ОТРЫВОК —
Герцог переслал эти письма Иоанну Люксембургскому, который согласился продать свою пленницу за предложенную сумму. Бедфорд должен был созвать штаты Нормандии и назначить особый налог, чтобы собрать нужную сумму. Наконец, 20 сентября деньги за Жанну были внесены, и она освободилась из плена.
Во время всех этих проволочек Карл VII, к своему вечному стыду, не сделал ничего, чтобы спасти женщину, которой он был обязан короной. В течение долгого дела, возникшего после этого, он даже не просил Евгения IV или Базельский собор перенести дело на их суд, между тем как в столь серьезном деле было бы трудно отказать ему. Несомненно, последние услуги Жанны не были столь блестящи, как первые; быть может, Карл признал, что она была только простая женщина; быть может, также он успокоил свою совесть тем, что если Жанна была действительно посланницей Бога, то можно было положиться на Бога, который выведет ее из этого испытания. Кроме того, партия мира при дворе, имевшая во главе своей любимца короля Ла Тремуйля, отнюдь не желала, чтобы героиня получила свободу, и слабый и себялюбивый монарх предоставил Жанну ее судьбе, как двадцать лет спустя он бросил Жака Кер.

ЗАДАНИЕ 1 — Верните из отрывка о Жанне фрагмент, который начинается со слов "Герцог переслал эти" и заканчивается словами "освободилась из плена.".
ЗАДАНИЕ 2 —
Верны ли по отрывку о Жанне эти утверждения? Ответьте «да» или «нет» на каждое и приведите решающие слова отрывка дословно.
(a) Чтобы собрать нужную сумму, Бедфорду пришлось созвать штаты Нормандии.
(b) Карл VII просил Евгения IV перенести дело на его суд.
(c) Партию мира при дворе возглавлял Ла Тремуйль.
ЗАДАНИЕ 3 — Перескажите в виде списка абзац отрывка о Жанне, начинающийся словами «Во время всех этих проволочек», сохранив главные факты.
Следующий перечень взят из другого источника.

ПЕРЕЧЕНЬ ДАННЫХ —
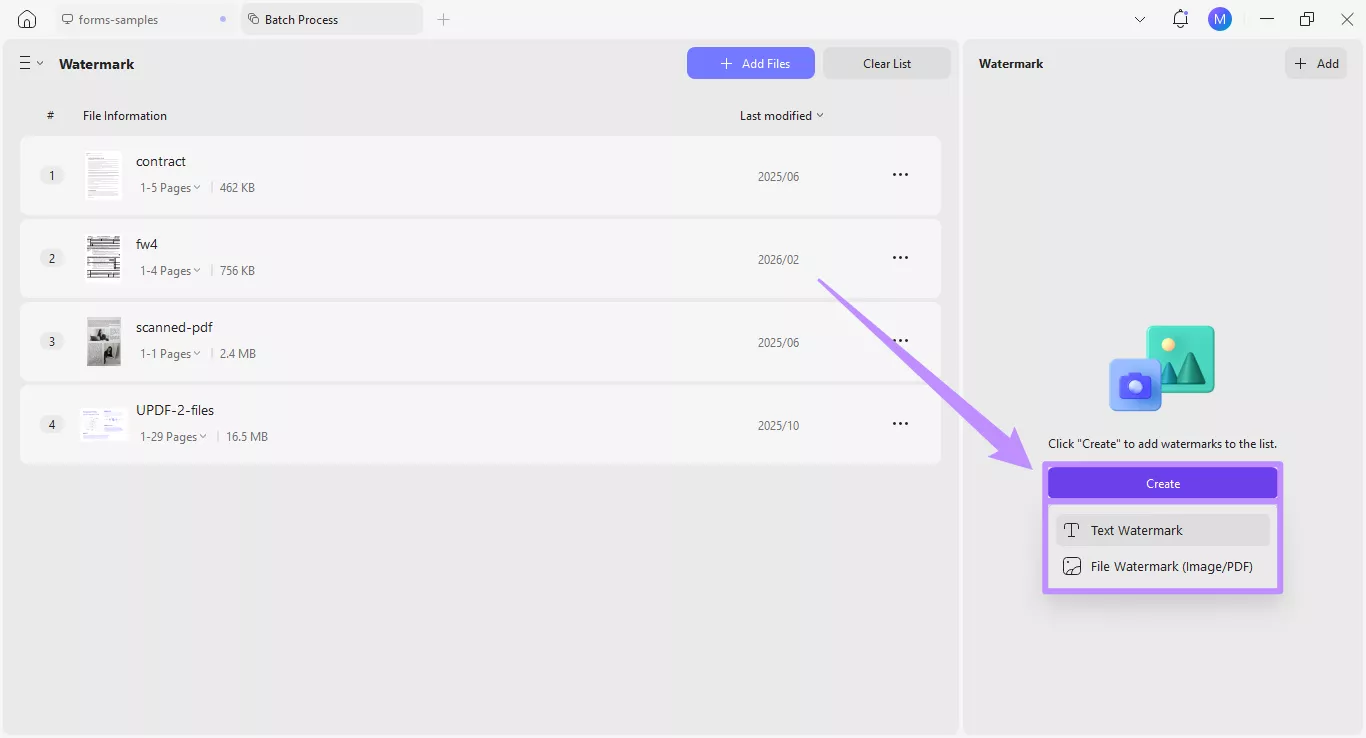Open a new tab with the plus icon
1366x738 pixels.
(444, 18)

РЕЗУЛЬТАТ 1 —
Герцог переслал эти письма Иоанну Люксембургскому, который согласился продать свою пленницу за предложенную сумму. Бедфорд должен был созвать штаты Нормандии и назначить особый налог, чтобы собрать нужную сумму. Наконец, 20 сентября деньги за Жанну были внесены, и она освободилась из плена.

РЕЗУЛЬТАТ 2 —
(a) Да: «Бедфорд должен был созвать штаты Нормандии и назначить особый налог, чтобы собрать нужную сумму».
(b) Нет: «он даже не просил Евгения IV или Базельский собор перенести дело на их суд».
(c) Да: «партия мира при дворе, имевшая во главе своей любимца короля Ла Тремуйля».

РЕЗУЛЬТАТ 3 —
- Карл VII ничего не сделал, чтобы спасти Жанну, хотя был обязан ей короной.
- Во время долгого дела он даже не просил Евгения IV или Базельский собор перенести дело на их суд, хотя отказать ему было бы трудно.
- Возможные причины: последние услуги Жанны были не так блестящи, как первые; король мог счесть её простой женщиной; он мог успокоить совесть тем, что Бог выведет свою посланницу из испытания.
- Партия мира при дворе во главе с любимцем короля Ла Тремуйлем не желала освобождения Жанны.
- Слабый и себялюбивый монарх предоставил Жанну её судьбе, как двадцать лет спустя бросил Жака Кера.